[Data records]

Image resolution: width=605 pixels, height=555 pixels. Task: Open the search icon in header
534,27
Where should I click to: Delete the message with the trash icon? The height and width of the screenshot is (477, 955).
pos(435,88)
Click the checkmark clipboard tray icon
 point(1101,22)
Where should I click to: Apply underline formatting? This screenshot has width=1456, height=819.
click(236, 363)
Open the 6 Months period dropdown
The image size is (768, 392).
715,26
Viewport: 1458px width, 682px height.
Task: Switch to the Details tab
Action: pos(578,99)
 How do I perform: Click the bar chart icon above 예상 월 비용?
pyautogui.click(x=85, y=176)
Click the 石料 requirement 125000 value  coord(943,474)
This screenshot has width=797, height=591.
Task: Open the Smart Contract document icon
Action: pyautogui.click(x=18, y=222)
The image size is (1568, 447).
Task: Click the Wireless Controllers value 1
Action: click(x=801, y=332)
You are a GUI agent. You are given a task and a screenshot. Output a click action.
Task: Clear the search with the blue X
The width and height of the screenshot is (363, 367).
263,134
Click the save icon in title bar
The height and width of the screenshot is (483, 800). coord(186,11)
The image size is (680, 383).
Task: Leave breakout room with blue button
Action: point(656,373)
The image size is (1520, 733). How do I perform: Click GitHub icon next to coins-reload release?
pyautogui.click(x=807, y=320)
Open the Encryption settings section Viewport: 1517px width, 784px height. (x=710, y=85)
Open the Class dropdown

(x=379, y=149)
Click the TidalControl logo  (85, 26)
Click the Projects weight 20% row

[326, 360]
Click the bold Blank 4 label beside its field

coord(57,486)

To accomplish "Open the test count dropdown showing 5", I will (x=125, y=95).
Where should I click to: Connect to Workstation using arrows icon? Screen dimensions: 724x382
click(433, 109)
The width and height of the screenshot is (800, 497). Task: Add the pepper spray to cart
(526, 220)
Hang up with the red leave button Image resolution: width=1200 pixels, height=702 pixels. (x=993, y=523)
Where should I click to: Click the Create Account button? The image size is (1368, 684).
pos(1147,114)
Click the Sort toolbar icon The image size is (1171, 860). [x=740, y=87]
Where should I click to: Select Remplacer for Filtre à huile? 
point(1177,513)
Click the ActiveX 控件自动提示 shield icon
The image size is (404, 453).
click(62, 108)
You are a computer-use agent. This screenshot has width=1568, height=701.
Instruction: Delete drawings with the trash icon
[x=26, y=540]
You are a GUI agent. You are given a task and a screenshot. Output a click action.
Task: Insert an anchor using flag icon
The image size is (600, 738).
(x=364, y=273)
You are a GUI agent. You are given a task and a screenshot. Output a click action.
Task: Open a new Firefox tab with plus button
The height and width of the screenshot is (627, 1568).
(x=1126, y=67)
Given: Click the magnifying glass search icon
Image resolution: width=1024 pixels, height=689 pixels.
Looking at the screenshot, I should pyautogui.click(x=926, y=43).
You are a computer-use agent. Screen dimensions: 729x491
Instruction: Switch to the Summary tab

[Prompt]
From the line holding "Open the Encryption" down to the final line above, copy each line exactly, and leave out everything before it.

[Exercise solution]
Open the Encryption settings section Viewport: 1517px width, 784px height. (x=710, y=85)
Open the Class dropdown

(x=379, y=149)
Click the TidalControl logo  (85, 26)
Click the Projects weight 20% row

[326, 360]
Click the bold Blank 4 label beside its field

coord(57,486)

To accomplish "Open the test count dropdown showing 5", I will (x=125, y=95).
Where should I click to: Connect to Workstation using arrows icon? Screen dimensions: 724x382
click(433, 109)
The width and height of the screenshot is (800, 497). Task: Add the pepper spray to cart
(526, 220)
Hang up with the red leave button Image resolution: width=1200 pixels, height=702 pixels. (x=993, y=523)
Where should I click to: Click the Create Account button? The image size is (1368, 684).
pos(1147,114)
Click the Sort toolbar icon The image size is (1171, 860). [x=740, y=87]
Where should I click to: Select Remplacer for Filtre à huile? 
point(1177,513)
Click the ActiveX 控件自动提示 shield icon
The image size is (404, 453).
click(62, 108)
You are a computer-use agent. This screenshot has width=1568, height=701.
Instruction: Delete drawings with the trash icon
[x=26, y=540]
You are a GUI agent. You are given a task and a screenshot. Output a click action.
Task: Insert an anchor using flag icon
The image size is (600, 738).
(x=364, y=273)
You are a GUI agent. You are given a task and a screenshot. Output a click action.
Task: Open a new Firefox tab with plus button
The height and width of the screenshot is (627, 1568).
(x=1126, y=67)
Given: Click the magnifying glass search icon
Image resolution: width=1024 pixels, height=689 pixels.
Looking at the screenshot, I should pyautogui.click(x=926, y=43).
You are a computer-use agent. Screen dimensions: 729x491
Instruction: Switch to the Summary tab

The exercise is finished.